On-the-job learning advances classroom education
Coffee runs, photocopying and late nights have long been the stereotypical tasks of a student’s first professional work experience.
And while some students may wonder if putting on the work uniform while still in school is really worth it, work experience co-ordinator Jane Hawkins says she sees no cons to work placements while studying.
Hawkins, whose job consists of co-ordinating work terms for the policy studies degree students at Mount Royal University, says, “I see them as positive in all aspects.”
From resume building to the practical application of classroom learning, work placements can give students that leg up and enhance their learning.
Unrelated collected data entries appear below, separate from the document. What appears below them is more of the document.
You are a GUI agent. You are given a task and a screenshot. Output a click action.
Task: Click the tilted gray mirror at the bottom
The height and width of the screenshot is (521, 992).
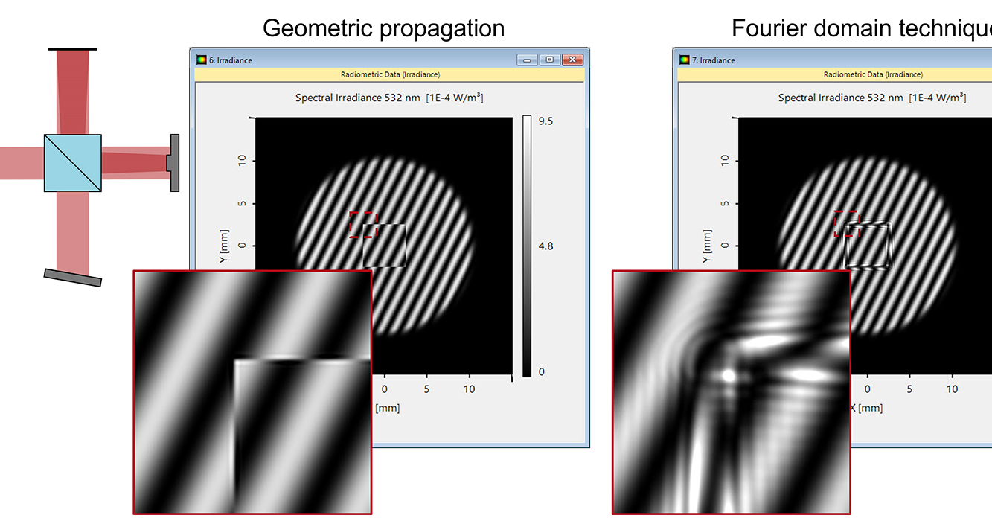click(72, 278)
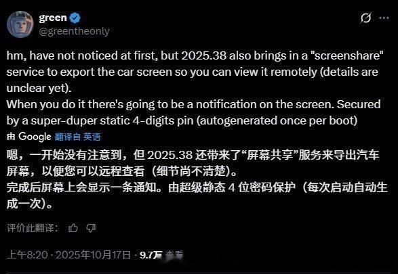
Task: Click the Google attribution logo
Action: (x=35, y=137)
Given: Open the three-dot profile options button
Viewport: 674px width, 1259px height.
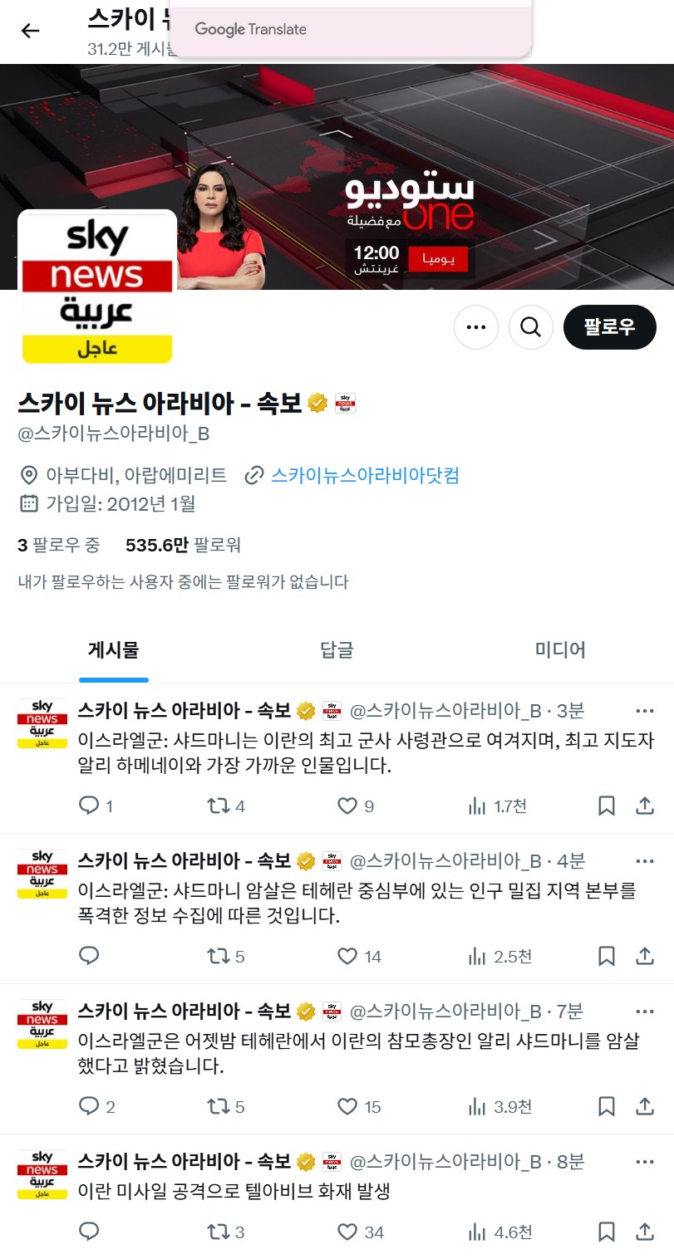Looking at the screenshot, I should (x=476, y=327).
Nursing student Erin Boyd says her mandatory practicums brought the traditional classroom lectures and the job requirements together. Boyd, who is completing her final year at the University of Calgary, has been applying her textbook learning since the second year of her degree. She says the experience she gains in the various areas of healthcare add to what she has already learned and gives her the hands-on experience vital to her career.
This applied learning and use of skills is one of the major benefits Hawkins says she has seen with students she has worked with. She says education brought back from the job enhances future school learning. She says students go further, knowing how to apply what they’ve learned in practice.
Photo by Devon Jolie
The Canadian Association for Co-operative Education echoes Hawkins and Boyd, saying work terms combined with post-secondary learning gives “students an opportunity to test skills learned in the classroom, and to expand their knowledge through related work experience.”
Boyd says she also sees benefit in work experience as it can help students get a feel for their chosen career before they graduate. Work experience can solidify a student’s profession choice or reveal that there are better-suited jobs out there.
“You learn what you don’t like very quickly,” she says.
But whether students stick with their studies or change mid-degree, going through the job search gives future graduates skills they need to land their first professional job.
Hawkins says the resources available to students while looking for work terms helps soften the job search upon graduation. Students clean up their resumes, go through interviews and learn what employers look for in the ideal candidate before they’re saddled with student debt to pay off.
Boyd says that her nearly two years of work experience has boosted her resume and will set her apart upon graduation.
Hawkins says that students completing work placements have an advantage when its comes to landing jobs, an Accountemps Survey suggested 78 per cent of CFOs surveyed would prefer to hire students who gained relevant work experience while in post-secondary.